The death toll in the Syrian war and the inability of the international community to respond adequately to the humanitarian catastrophe there call into question the vitality of the entire international order. Of the approximately 18 million people remaining in Syria, more than 11 million need humanitarian assistance, according to the United Nations.
Syria will not get back up on its feet in our lifetime. The return of even a slightly significant number of refugees is utopian today, because national reconciliation is not on the horizon. Some returnees have fallen victim to repression, and this is not building confidence. The number of Syrians who recognize Assad as head of state remains limited in these circumstances, as it is very well known that the key to Assad's survival is violence. About 6 million live outside Syria and their return is unlikely. One of the reasons for Assad's intransigence is that everything that has happened is very well documented - not so much by the conventional media, but by the participants and witnesses. A lot of documents and other materials have been taken out of Syria, thanks to which war criminals may one day be brought to justice.

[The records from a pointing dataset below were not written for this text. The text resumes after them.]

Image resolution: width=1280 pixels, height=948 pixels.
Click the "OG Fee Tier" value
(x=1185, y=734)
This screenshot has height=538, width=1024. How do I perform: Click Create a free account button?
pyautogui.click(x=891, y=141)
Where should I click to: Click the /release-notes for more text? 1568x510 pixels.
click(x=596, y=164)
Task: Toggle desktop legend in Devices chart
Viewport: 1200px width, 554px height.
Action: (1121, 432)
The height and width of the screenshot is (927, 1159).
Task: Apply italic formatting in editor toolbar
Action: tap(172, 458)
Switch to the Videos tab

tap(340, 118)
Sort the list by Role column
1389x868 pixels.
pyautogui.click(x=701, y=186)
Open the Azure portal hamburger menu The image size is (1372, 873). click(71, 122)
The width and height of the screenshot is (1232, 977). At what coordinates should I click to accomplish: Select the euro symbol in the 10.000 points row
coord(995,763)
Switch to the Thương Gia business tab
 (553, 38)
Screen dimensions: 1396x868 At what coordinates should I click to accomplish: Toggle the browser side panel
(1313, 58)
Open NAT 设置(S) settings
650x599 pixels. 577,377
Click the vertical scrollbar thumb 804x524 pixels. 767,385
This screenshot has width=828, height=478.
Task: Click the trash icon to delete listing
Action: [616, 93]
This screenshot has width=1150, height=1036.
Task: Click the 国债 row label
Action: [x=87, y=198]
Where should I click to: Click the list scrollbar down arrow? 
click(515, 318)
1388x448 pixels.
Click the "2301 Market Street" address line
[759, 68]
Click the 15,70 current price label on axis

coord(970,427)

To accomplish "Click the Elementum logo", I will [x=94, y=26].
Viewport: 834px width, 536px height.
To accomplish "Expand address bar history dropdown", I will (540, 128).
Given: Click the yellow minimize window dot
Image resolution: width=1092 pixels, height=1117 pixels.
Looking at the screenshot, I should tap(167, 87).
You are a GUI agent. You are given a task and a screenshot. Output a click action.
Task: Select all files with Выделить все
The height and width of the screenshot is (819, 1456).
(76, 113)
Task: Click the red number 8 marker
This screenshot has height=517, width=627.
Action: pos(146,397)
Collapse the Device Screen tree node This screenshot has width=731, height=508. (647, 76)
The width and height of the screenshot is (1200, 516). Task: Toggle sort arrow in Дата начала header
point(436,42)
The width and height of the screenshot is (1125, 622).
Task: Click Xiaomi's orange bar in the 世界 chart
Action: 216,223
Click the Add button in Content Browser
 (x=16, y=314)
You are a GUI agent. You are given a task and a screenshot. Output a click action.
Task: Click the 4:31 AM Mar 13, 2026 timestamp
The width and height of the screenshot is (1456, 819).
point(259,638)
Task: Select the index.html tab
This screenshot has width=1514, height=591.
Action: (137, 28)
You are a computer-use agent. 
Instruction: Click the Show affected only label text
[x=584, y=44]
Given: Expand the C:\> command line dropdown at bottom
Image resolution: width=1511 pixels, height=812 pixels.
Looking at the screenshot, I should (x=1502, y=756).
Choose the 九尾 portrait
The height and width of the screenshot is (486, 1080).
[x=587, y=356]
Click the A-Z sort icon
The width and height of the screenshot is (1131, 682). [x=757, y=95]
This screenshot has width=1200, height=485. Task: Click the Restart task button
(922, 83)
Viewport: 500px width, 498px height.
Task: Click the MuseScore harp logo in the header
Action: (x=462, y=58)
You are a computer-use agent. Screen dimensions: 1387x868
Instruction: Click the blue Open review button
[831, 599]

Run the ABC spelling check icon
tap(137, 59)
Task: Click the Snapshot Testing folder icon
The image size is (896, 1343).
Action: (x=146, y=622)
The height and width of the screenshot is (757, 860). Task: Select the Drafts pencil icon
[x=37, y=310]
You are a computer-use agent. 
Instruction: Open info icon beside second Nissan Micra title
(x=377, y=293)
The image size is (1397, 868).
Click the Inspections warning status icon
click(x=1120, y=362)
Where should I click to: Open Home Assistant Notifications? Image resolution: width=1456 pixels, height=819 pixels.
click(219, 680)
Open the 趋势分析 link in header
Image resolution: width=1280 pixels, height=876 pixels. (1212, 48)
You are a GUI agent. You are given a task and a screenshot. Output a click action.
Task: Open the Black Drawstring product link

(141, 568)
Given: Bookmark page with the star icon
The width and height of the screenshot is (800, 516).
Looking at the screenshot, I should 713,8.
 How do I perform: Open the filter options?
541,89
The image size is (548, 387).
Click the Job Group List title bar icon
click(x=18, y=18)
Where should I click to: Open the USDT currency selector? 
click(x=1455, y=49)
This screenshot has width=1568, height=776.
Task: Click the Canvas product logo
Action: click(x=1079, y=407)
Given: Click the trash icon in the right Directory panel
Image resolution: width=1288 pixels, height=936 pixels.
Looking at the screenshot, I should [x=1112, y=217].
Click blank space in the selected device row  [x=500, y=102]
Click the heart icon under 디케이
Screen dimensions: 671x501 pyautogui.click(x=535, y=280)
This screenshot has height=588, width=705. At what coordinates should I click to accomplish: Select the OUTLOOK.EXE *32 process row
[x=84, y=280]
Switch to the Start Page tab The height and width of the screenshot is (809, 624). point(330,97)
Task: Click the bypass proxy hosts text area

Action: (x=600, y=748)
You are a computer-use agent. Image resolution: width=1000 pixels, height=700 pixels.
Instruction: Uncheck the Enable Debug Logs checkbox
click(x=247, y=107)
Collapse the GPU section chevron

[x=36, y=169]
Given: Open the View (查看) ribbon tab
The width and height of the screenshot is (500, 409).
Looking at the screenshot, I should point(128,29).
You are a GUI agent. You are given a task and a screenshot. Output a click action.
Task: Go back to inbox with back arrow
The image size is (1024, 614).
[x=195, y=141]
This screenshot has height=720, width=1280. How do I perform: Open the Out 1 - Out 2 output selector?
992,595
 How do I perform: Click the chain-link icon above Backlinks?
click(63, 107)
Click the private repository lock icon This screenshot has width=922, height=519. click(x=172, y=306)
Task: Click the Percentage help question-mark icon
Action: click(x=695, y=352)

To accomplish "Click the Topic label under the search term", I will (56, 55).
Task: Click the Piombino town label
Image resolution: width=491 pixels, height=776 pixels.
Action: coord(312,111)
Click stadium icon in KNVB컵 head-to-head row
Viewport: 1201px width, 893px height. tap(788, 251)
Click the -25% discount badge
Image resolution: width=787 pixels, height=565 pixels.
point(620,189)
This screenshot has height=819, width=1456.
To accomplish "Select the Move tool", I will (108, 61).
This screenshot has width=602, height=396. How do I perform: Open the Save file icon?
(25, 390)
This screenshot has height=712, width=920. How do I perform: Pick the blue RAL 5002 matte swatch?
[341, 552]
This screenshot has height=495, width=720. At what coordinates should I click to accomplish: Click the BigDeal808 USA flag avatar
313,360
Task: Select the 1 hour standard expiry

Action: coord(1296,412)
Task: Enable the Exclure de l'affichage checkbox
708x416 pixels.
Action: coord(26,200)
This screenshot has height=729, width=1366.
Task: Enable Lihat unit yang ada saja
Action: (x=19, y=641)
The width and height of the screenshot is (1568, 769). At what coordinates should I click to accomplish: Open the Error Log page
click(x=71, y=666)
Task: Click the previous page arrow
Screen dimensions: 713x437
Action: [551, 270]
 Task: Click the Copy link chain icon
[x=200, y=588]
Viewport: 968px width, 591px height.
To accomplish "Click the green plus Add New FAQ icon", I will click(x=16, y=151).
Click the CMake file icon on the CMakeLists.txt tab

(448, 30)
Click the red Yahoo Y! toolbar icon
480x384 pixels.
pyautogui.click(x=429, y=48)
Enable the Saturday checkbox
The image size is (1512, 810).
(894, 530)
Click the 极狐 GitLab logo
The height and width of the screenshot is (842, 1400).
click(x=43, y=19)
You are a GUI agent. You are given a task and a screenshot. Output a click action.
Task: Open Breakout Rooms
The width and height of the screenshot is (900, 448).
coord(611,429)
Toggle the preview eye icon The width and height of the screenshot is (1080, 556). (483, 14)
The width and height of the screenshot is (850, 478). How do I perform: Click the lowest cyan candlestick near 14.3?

The Syrian war is a big and ugly lesson, because war is not a natural phenomenon, it is the result of the choices of decision-makers. It is good that an irrelevant small country like Estonia can contribute to alleviating the problems caused by the war, because, as seen above, they also affect us. Of the humanitarian organizations, the Estonian Refugee Council and NGO Mondo aid Syrian refugees with funding from the Estonian Ministry of Foreign Affairs. As an elected member of the UN Security Council, Estonia emphasizes the need to take responsibility for crimes committed in Syria and to identify the perpetrators, for example by stepping up investigations into crimes committed with chemical weapons. It will be clear in July whether the UN will be able to continue to provide cross-border humanitarian aid. Last year, the extension of cross-border assistance was discussed twice, and Estonian diplomats advocated that a group of like-minded people (EU, US, UK) be as united as possible in voting. Estonia's general starting point is that in the absence of unity, it is difficult to resist Russia's demands. The Estonian public should be aware of this historical lesson and be guided by humanity, because behind every refugee or victim figure/number there is a real person with their own story. However, those who say that the people of the Middle East do not know how to practice democracy should remember what happened in Europe only 70-80 years ago.